Old tollhouse in Cortlandt opens as visitors center
Title Old tollhouse in Cortlandt opens as visitors center
© Journal News
By Robert Marchant
9/23/2002

A new visitors center along a scenic stretch of Bear Mountain Bridge Road was officially opened yesterday to help hikers, history buffs and tourists explore the treasures of the Hudson Valley.

A $500,000 state grant turned the dilapidated former tollhouse into a place where visitors can learn about kayak rentals, dining options or bed-and-breakfast destinations. It also will serve as a jumping-off point for trails that crisscross the hills, as well as a site where historians can meet for conferences on preservation.

"It's a building we're all going to be able to enjoy, and to teach our children about the magnificence and history of the Hudson Valley," Gov. George Pataki told a gathering of 150 people. He recalled driving past the building himself as a teenager growing up in nearby Peekskill, "and you'd take a look and wonder, why does it have to sit there abandoned?"

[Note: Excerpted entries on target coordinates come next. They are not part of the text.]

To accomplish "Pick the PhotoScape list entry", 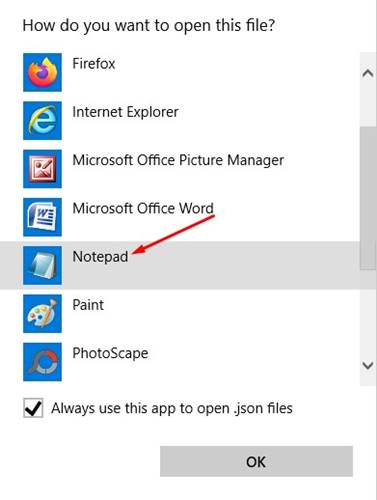I will point(180,362).
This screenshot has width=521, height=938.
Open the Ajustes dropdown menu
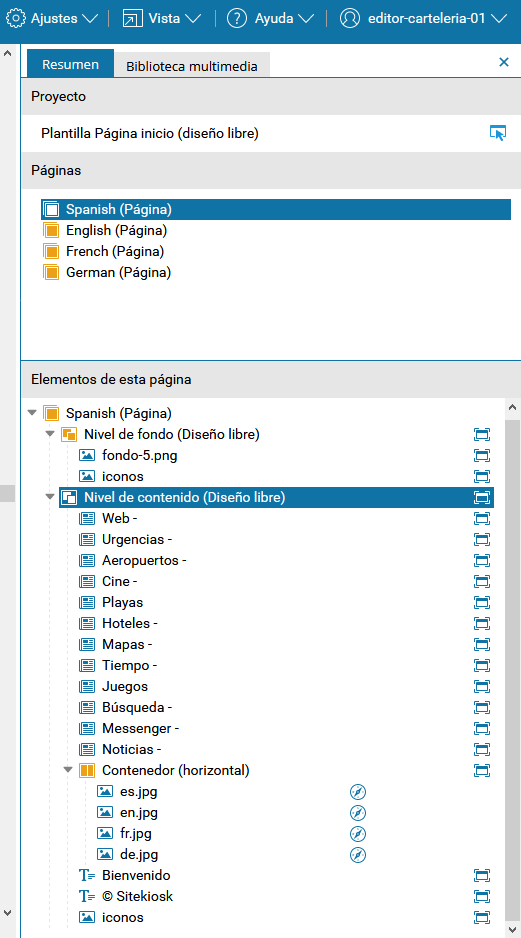(51, 19)
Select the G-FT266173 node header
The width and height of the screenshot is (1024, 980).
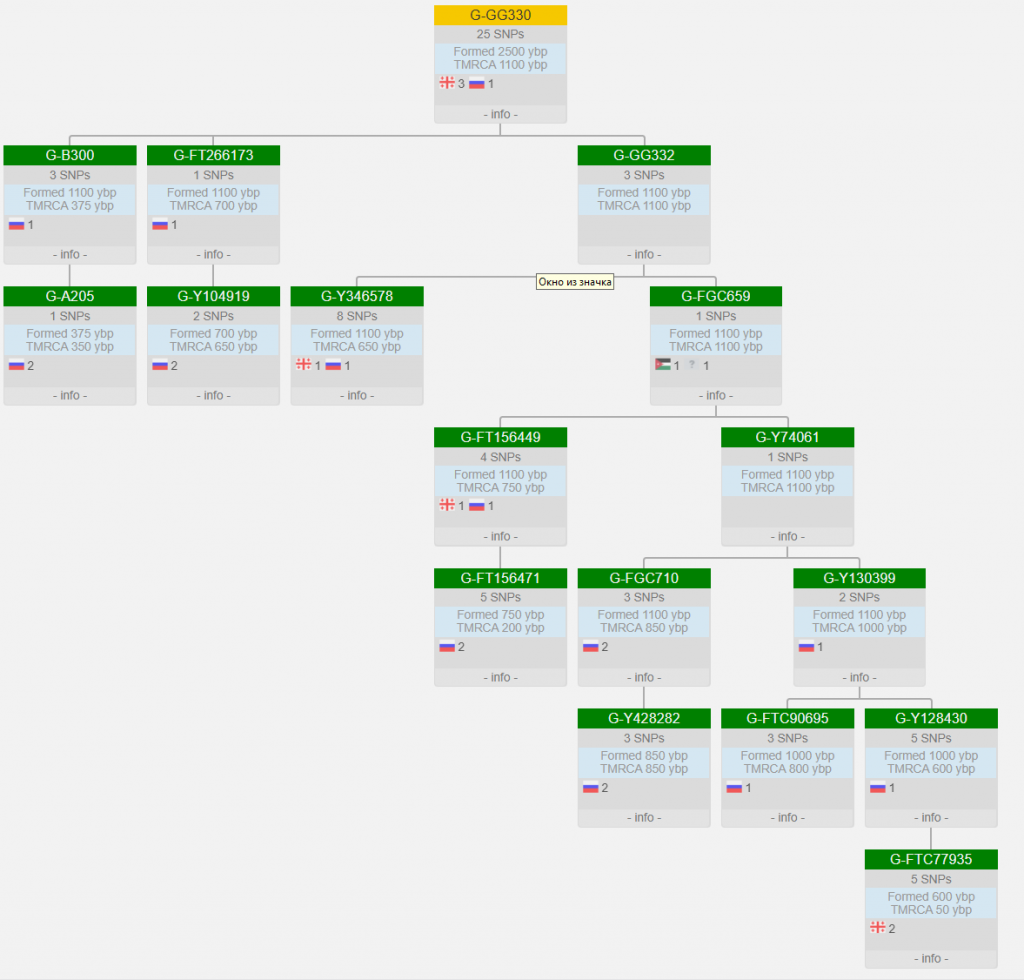[x=213, y=155]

Though it was rich in history, the old tollhouse had an unpromising future until recently.

"It was terrible," recalled Carol A. Reif, a volunteer who will help staff the visitors center, "Animals got in, and kids would graffiti it up. Every time I'd drive by, I'd say, 'Please, do something before it's totally destroyed.' "

The highway, the bridge and the tollhouse were the creations of one of richest families in New York history, which chartered a private company to span the Hudson River at Bear Mountain. Legend has it the bridge was built so Mary H. Harriman, mother of former Gov. W. Averell Harriman, could travel from the family's estate in Orange and Rockland counties to visit friends on the river's eastern shore, though a more accepted version of events credits the creation of the bridge as a way to draw people to the newly created Bear Mountain State Park.

The tollhouse was built in 1924 as part of a larger structure to collect tolls from motorists crossing the river, and the family of the bridge manager lived in the small Tudor-style home. After the Manthey family moved out in the early 1960s, the building went into decline.

A restoration plan was conceived almost 10 years ago. "We finally did it," said Cortlandt town Supervisor Linda Puglisi, heaving a sigh of relief.

Volunteers affiliated with the town Historical Society and other civic groups plan to staff the center from 10 a.m. to 4 p.m. on weekends, and volunteers are still being sought.

Town Historian Laura Lee Keating said the preservation of old buildings was one of the best ways to connect people with the past, and she looked forward to seeing a handsome old building from the early days of motoring find a new existence for the 21st century.

"It's being put to use in a creative way," she said, "It's been given another life."